Task: Beginning with the line that holds "Open Online store conversion over time report" in the data below, give again every line through the one that holds "You are a computer-use agent. Viewport: 883px", exactly as written.

══════════

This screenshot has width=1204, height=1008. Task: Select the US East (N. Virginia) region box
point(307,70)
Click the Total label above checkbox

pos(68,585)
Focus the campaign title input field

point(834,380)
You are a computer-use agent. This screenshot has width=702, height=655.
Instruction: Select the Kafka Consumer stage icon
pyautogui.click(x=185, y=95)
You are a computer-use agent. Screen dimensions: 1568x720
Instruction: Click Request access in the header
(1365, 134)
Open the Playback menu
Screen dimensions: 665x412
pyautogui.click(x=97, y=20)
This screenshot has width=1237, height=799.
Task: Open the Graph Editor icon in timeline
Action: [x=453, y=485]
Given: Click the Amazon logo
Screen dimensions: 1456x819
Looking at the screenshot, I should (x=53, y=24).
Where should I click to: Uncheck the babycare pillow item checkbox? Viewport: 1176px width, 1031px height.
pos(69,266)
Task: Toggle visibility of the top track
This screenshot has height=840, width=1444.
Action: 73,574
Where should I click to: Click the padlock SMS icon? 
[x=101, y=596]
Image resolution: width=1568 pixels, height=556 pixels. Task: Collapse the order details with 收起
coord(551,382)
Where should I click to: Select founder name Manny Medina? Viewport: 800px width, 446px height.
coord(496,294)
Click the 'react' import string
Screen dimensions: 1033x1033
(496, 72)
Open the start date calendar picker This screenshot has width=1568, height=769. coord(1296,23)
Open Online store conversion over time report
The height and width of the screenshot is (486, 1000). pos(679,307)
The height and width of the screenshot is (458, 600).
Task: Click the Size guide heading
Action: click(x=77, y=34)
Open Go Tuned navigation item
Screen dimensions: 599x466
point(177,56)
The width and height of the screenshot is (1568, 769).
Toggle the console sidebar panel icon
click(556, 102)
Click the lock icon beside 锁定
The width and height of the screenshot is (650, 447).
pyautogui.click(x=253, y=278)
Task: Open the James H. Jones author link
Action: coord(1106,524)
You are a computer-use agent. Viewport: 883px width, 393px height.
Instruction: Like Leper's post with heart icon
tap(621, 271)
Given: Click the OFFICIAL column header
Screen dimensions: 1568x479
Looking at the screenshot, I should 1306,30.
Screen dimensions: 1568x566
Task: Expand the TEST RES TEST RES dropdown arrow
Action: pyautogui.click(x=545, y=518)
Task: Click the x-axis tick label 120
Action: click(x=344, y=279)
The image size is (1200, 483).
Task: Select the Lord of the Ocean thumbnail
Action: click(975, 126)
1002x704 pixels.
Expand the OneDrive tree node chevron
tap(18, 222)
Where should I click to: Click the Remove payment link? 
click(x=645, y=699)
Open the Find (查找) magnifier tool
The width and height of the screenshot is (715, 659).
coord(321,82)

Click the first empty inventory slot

══════════

Exercise result:
Open Online store conversion over time report
The height and width of the screenshot is (486, 1000). pos(679,307)
The height and width of the screenshot is (458, 600).
Task: Click the Size guide heading
Action: click(x=77, y=34)
Open Go Tuned navigation item
Screen dimensions: 599x466
point(177,56)
The width and height of the screenshot is (1568, 769).
Toggle the console sidebar panel icon
click(556, 102)
Click the lock icon beside 锁定
The width and height of the screenshot is (650, 447).
pyautogui.click(x=253, y=278)
Task: Open the James H. Jones author link
Action: coord(1106,524)
You are a computer-use agent. Viewport: 883px width, 393px height.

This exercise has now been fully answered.